This is where it’s totally clear that I am not a lawyer. I am still puzzling over the meaning of [1798.155.(c)(2), for example.

“Publicly available information”

There are more weird quirks to this Act than I can dig into in this post, but one that deserves mention (as homage to Helen Nissenbaum, among other reasons) is the stipulation about publicly available information, which does not mean what you think it means:

(2) “Personal information” does not include publicly available information. For these purposes, “publicly available” means information that is lawfully made available from federal, state, or local government records, if any conditions associated with such information. “Publicly available” does not mean biometric information collected by a business about a consumer without the consumer’s knowledge. Information is not “publicly available” if that data is used for a purpose that is not compatible with the purpose for which the data is maintained and made available in the government records or for which it is publicly maintained. “Publicly available” does not include consumer information that is deidentified or aggregate consumer information.
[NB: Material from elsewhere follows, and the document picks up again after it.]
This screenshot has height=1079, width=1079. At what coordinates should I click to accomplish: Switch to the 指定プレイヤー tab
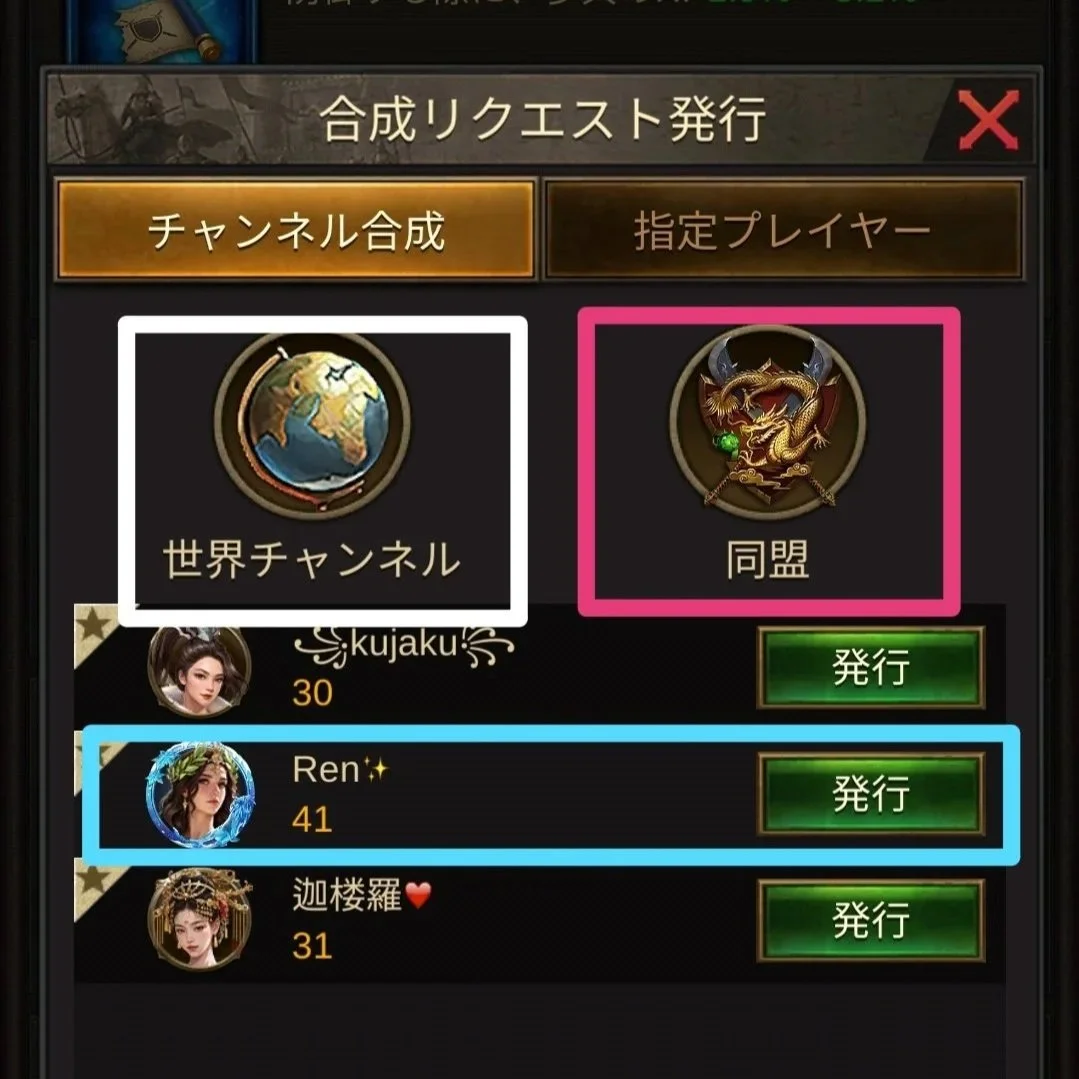(783, 230)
The grammatical error in the second sentence (the phrase beginning with “if any conditions” trails off into nowhere…) indicates that this paragraph was hastily written and never finished, as if in response to an afterthought. There’s a lot going on here.

First, the sense of ‘public’ used here is the sense of ‘public institutions’ or the res publica. Amazingly and a bit implausibly, government records are considered publicly available only when they are used for purposes compatible with their maintenance. So if a business takes a public record and uses it differently that it was originally intended when it was ‘made available’, it becomes personal information that must be disclosed? As somebody who came out of the Open Data movement, I have to admit I find this baffling. On the other hand, it may be the brilliant solution to privacy in public on the Internet that society has been looking for.

Second, the stipulation that “publicly available” does not mean biometric information collected by a business about a consumer without the consumer’s knowledge” is surprising. It appears to be written with particular cases in mind–perhaps IoT sensing. But why specifically biometric information, as opposed to other kinds of information collected without consumer knowledge?

There is a lot going on in this paragraph. Oddly, it is not one of the ones explicitly flagged for review and revision in the section of soliciting public participation on changes before the Act goes into effect on 2020.

A work in progress

1798.185. (a) On or before January 1, 2020, the Attorney General shall solicit broad public participation to adopt regulations to further the purposes of this title, including, but not limited to, the following areas:

This is a weird law. I suppose it was written and passed to capitalize on a particular political moment and crisis (Sec. 2 specifically mentions Cambridge Analytica as a motivation), drafted to best express its purpose and intent, and given the horizon of 2020 to allow for revisions.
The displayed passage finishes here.